On the second day of my stay I did my second dive and this went to a shipwreck. It was stormy weather and the waves were high. But when we got down to the wreck it was very nice and also a little scary. Since it was only my Australian instructor, Tony, and I, he took me into the ship as well. This felt like flying, or a camera man doing a 3-D shot of a ship. The minute I got back on the diving boat I threw up and didn’t recover for the rest of the day.

This meant I had to delay my night dive that evening and stay an extra day. This was well worth it because after a full moon many creatures in the sea are fully charged and fluorescent.

I can barely describe how it is to sit on my knees on the sandy bottom of the sea, surrounded by the coral of the reef, with a group of people around me. One minute after turning of our lights, the sea around us starts to light up. Like fireflies, coming together in strings, all over the place into the distance. And when you move your hands through the water, pieces light up like magic stars, as in a cartoon. Wow.

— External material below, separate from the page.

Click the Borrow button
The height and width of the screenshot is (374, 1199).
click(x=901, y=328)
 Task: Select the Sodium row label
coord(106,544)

Enough fun. It was time to leave the island again. However, another little storm kept me at the airport the whole day. Finally, the next day, I got on the first flight out in a little plane. Never knew how much the winds can effect a little plane. During the whole 20 minute flight I kept my bearings on where the land was, in case we crashed and I had to swim to shore. It wasn’t necessary. I did arrive in a heavy rainfall and on the bus ride to Trujillo I could see the damage the flooding had done. One bridge had partially collapsed and I had to walk through the long traffic jammed in front of the bridge and cross over to catch another bus. I could now imagine more clearly what devastation Hurricane Mitch did three years ago, of which many signs still remain (broken bridges, etc.).

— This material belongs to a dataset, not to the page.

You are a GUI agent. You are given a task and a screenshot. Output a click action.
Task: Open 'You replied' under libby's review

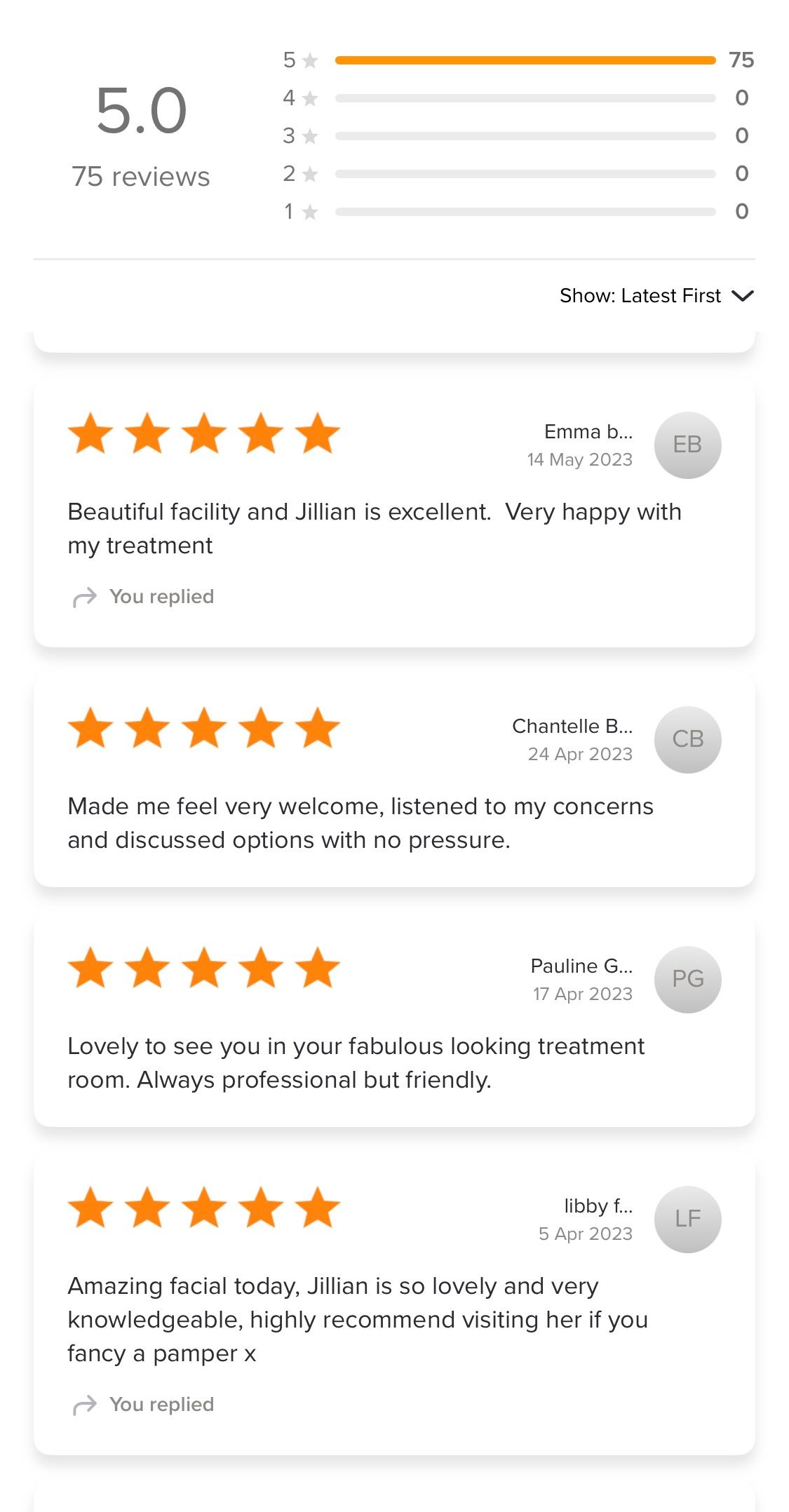(161, 1405)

I went to Trujillo to both get a look at the town I didn’t visit for Christmas and to take a bus from here through the Honduran highlands to the capital, Tegucigalpa. And even though I wandered around the town early the next morning at 3 o’clock, I only found a (luxury) bus to to the capital via San Pedro Sula. And so I backtracked part of the road and after 10 hours arrived in the big and dangerous city. From here I will take a bus to Nicaragua and try to get to Leon tomorrow.